-- Input data start --

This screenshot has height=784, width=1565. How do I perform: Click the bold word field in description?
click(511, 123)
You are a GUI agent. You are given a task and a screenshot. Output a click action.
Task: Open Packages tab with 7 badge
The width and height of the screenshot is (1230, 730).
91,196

-- Input data end --

▶ [What is required]: Can you write out all of the lines above word for word, with nothing changed?

▶ [Final answer]:
This screenshot has height=784, width=1565. How do I perform: Click the bold word field in description?
click(511, 123)
You are a GUI agent. You are given a task and a screenshot. Output a click action.
Task: Open Packages tab with 7 badge
The width and height of the screenshot is (1230, 730).
91,196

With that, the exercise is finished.